Abstract
Objective To determine the annual incidence of psoriatic arthritis (PsA) in a United Kingdom primary care population with preexisting psoriasis (PsO) followed prospectively over 2 years after excluding baseline prevalence of existing disease.
Methods Total Burden of Psoriasis (TUDOR; ISRCTN registry: ISRCTN38877516) was a multicenter, prospective, 2-arm parallel-group cluster randomized controlled trial of the early identification of PsA by annual rheumatological assessment (termed “Enhanced Surveillance”) vs standard care in people with PsO identified in primary care. Incidence of PsA is reported at 12 months and 24 months using patients from the Enhanced Surveillance arm, which allows for the exclusion of patients with prevalent PsA at baseline.
Results Fourteen of 511 participants attending a 12-month screen developed PsA over that interval, giving an incidence of 2.74/100 patient-years (PYs; 95% CI 1.32-4.16). Another 7/444 participants attending the 24-month visit developed PsA, giving an incidence of 1.58/100 PYs (95% CI 0.42-2.74). The combined incidence over 2 years was 2.20/100 PYs (95% CI 1.27-3.13).
Conclusion The estimated annual incidence of PsA over a 2-year period was 2.20/100 PYs, which is in keeping with studies including clinical assessment rather than relying on health records alone. Extended follow-up of the TUDOR cohort with accrual of larger numbers of incident cases will allow risk factors for PsA to be explored in more depth.
Psoriatic arthritis (PsA) is a potentially debilitating form of inflammatory arthritis that affects approximately 20% of the psoriasis (PsO) population worldwide.1 Skin PsO usually precedes the development of PsA by several years,2 affording an opportunity to screen an at-risk group for early detection of PsA. The efficiency and cost effectiveness of screening strategies are dependent on the incidence of the target condition and the potential for alleviating that condition by effective treatment. Studies have shown that delay in diagnosis of PsA is associated with adverse outcomes,3 and patients are now able to access a range of newer, more effective therapeutic agents earlier in the disease pathway.4 Hence, accurate estimates of the incidence of PsA in populations targeted for screening are highly desirable.

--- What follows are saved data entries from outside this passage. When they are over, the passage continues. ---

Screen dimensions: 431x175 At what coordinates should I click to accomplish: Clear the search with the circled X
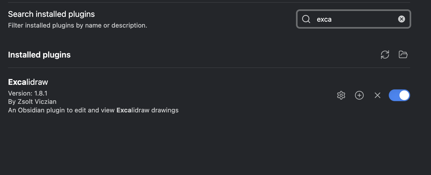click(x=401, y=19)
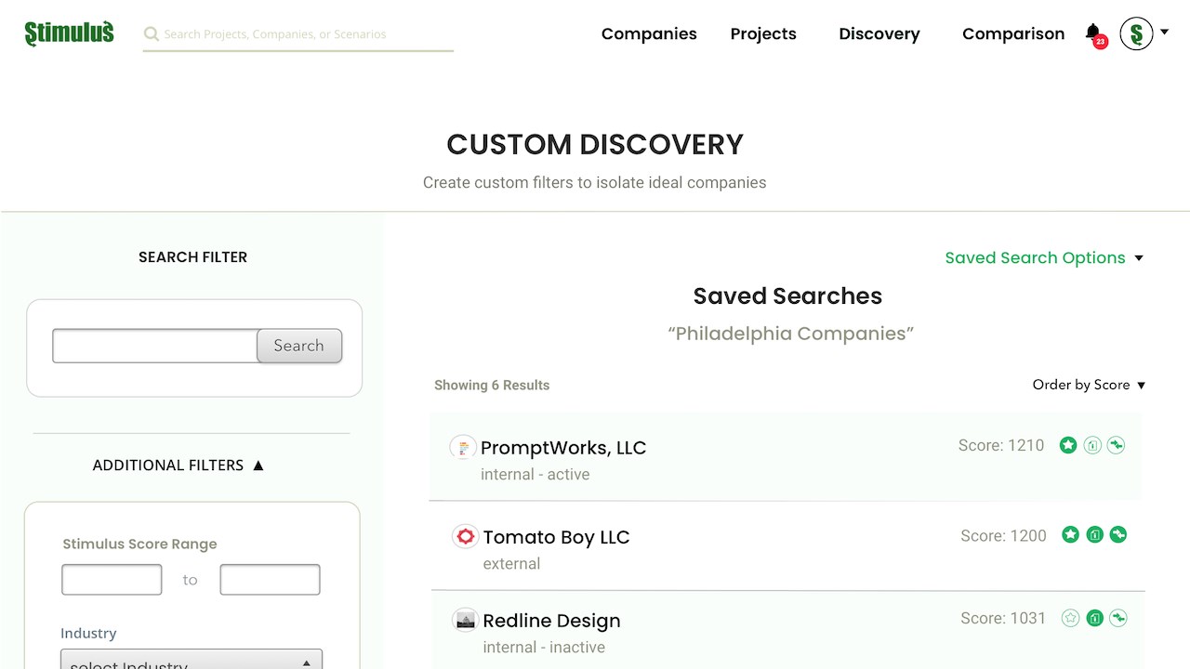Open the Saved Search Options dropdown
Viewport: 1190px width, 669px height.
click(1044, 257)
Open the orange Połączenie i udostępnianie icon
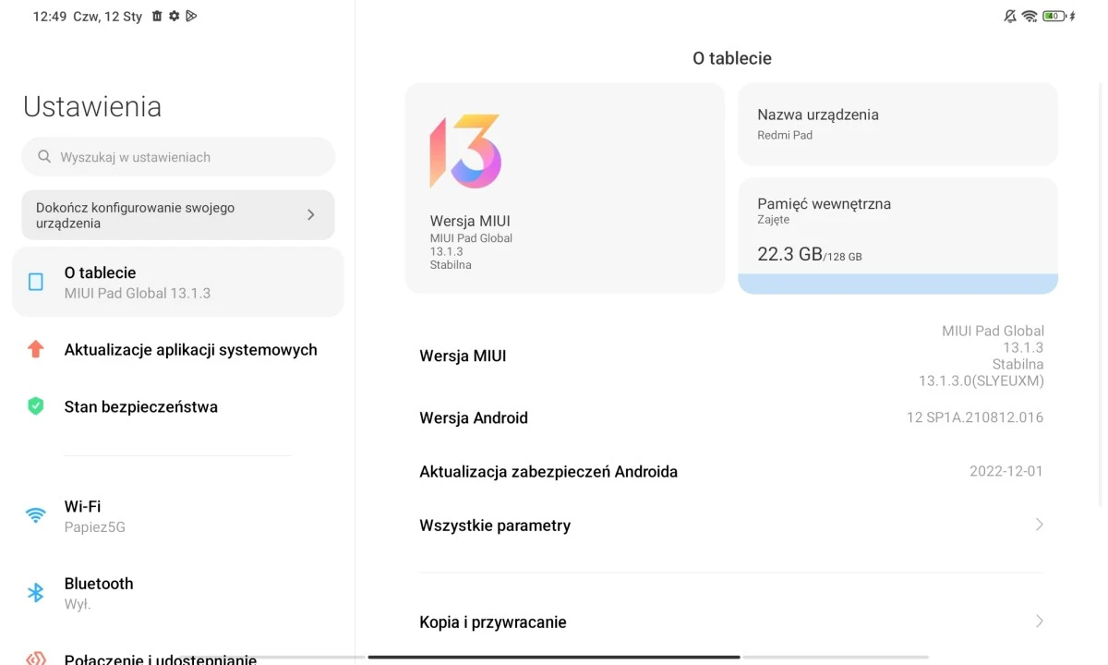The height and width of the screenshot is (665, 1108). pyautogui.click(x=37, y=658)
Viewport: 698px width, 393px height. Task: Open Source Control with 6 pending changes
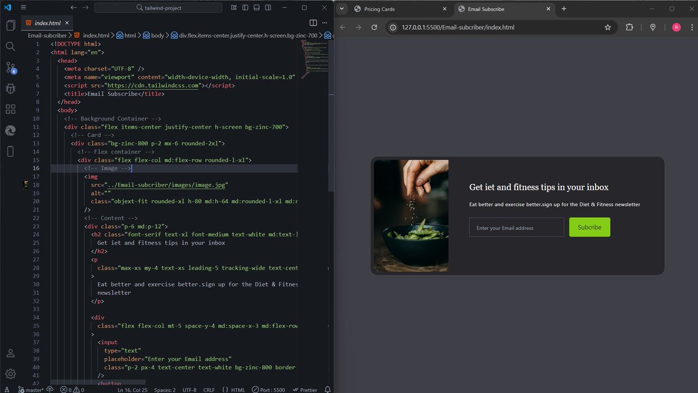coord(10,67)
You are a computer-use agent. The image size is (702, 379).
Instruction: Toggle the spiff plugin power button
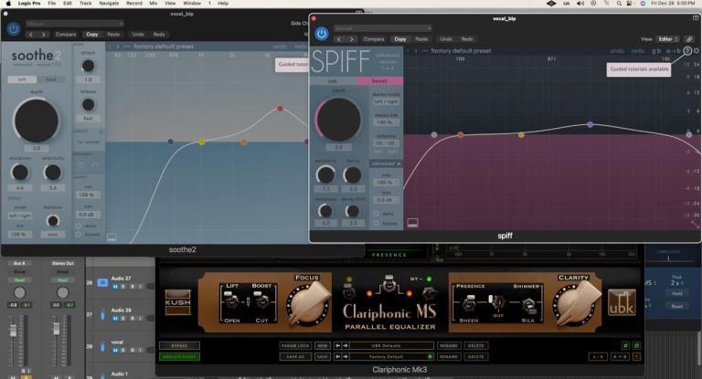pos(321,35)
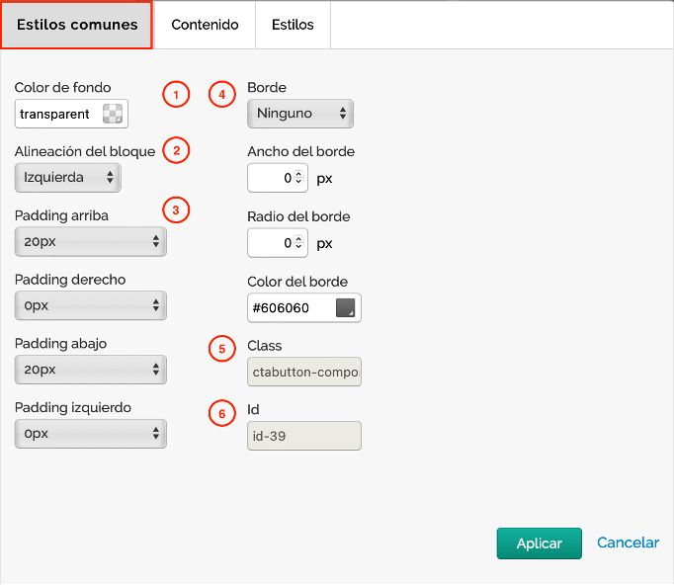Click the Cancelar link

click(628, 543)
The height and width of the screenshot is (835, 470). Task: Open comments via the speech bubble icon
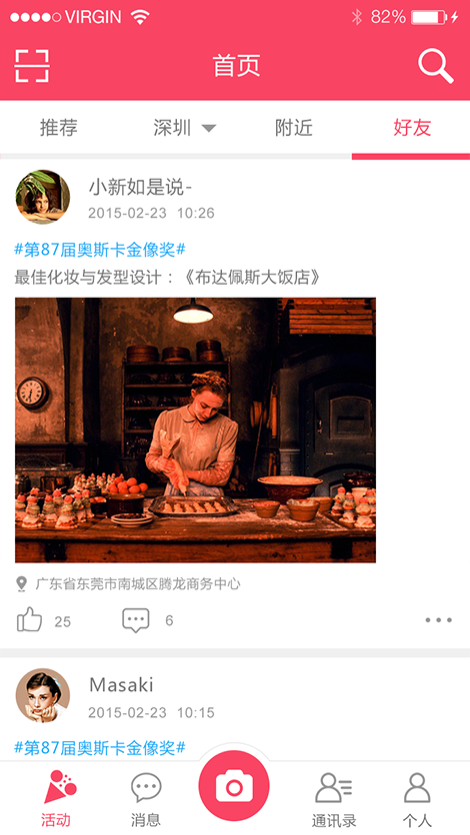click(x=136, y=620)
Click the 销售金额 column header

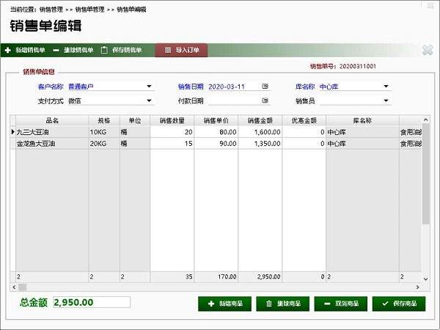[x=260, y=120]
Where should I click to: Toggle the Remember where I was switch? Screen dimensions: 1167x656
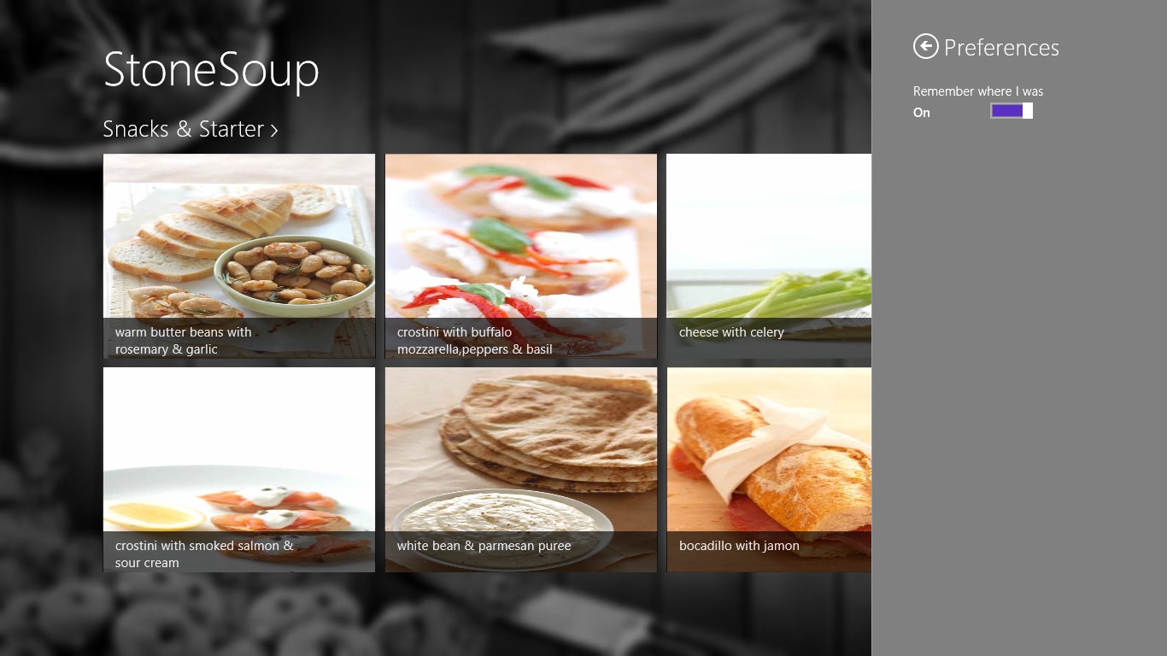tap(1012, 111)
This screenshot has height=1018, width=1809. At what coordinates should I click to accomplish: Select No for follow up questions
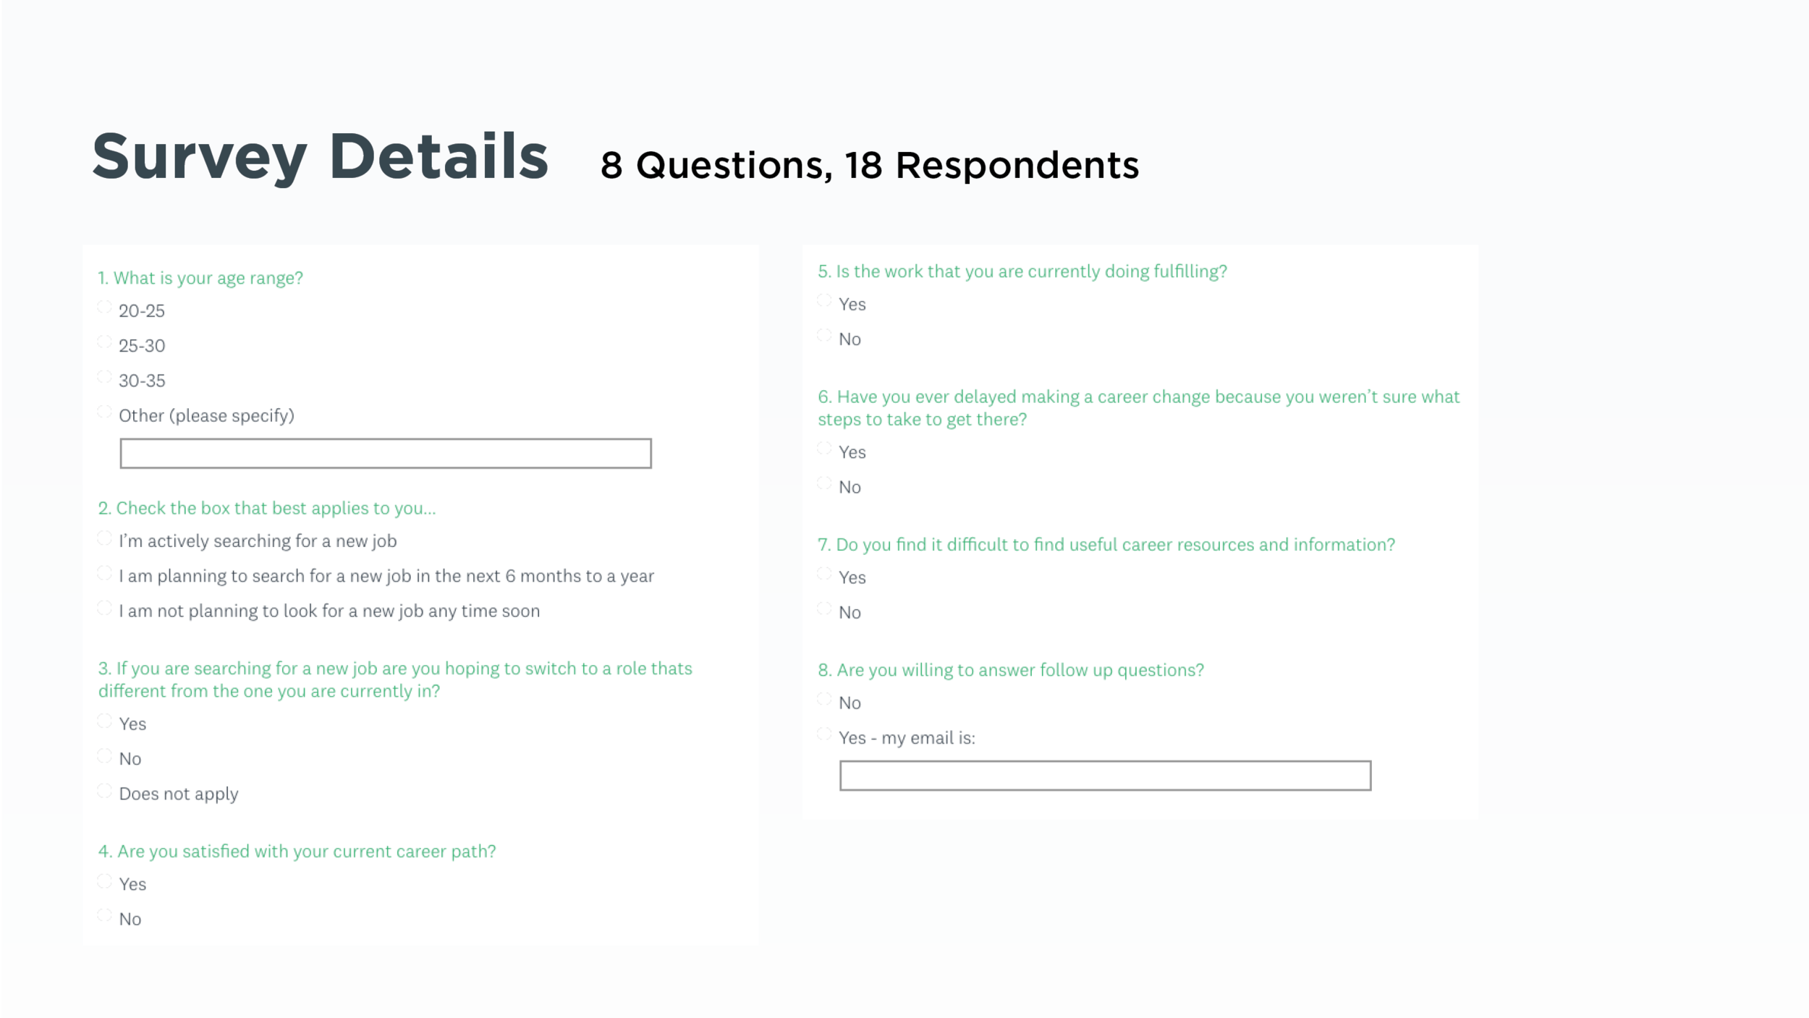click(824, 700)
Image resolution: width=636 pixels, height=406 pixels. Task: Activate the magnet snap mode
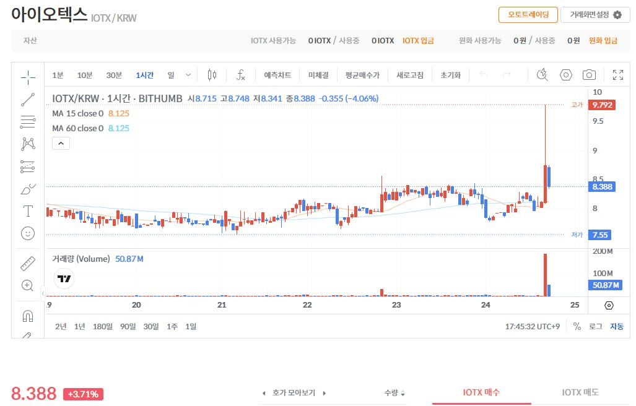point(28,316)
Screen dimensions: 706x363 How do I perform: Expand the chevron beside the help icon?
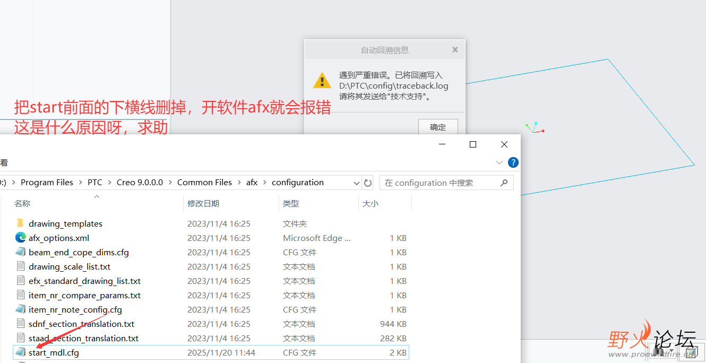click(499, 162)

Previous studies have shown up to a 10-fold difference in the incidence rate of PsA in PsO populations. A lower incidence rate of around 0.27/100 patient-years (PYs) was found in 2 separate studies that used diagnostic coding records from primary care practices in the United Kingdom.2,5 In a population-based study of clinical records from the United States, the findings were similar, with a 10-year cumulative incidence of 3.1%.6 However, a higher incidence rate of 2.7/100 PYs was reported in a Canadian PsO cohort of 464 patients with PsO who were followed prospectively for at least 1 year and clinically examined for the presence of PsA.7 Other studies have found incidence rates in between the abovementioned values.8
In this work, we use data from the Total Burden of Psoriasis (TUDOR) randomized controlled trial comparing the Enhanced Surveillance arm (involving annual rheumatological assessment) vs standard care for the early detection of PsA in a primary care PsO population. In the Enhanced Surveillance arm, patients with undiagnosed PsA were identified at baseline, and the remaining patients were assessed at 12- and 24-month follow-up, providing a mechanism for estimating the incidence of PsA in a prospective cohort of patients with PsO. We also describe trends for potential risk factors associated with the development of PsA.
METHODS
Study population. The TUDOR trial (ISRCTN registry: ISRCTN38877516) was a multicenter, prospective, 2-arm parallel-group cluster randomized controlled trial of patients with PsO to study the effect of the early detection of PsA.9 Participants in the Enhanced Surveillance arm were recruited from primary care records held in 72 participating practices and were invited to attend a health check that included a screening examination for PsA. Eligible participants were aged 18-70 years at the time of enrollment and did not have a prior diagnosis of PsA, rheumatoid arthritis, or ankylosing spondylitis.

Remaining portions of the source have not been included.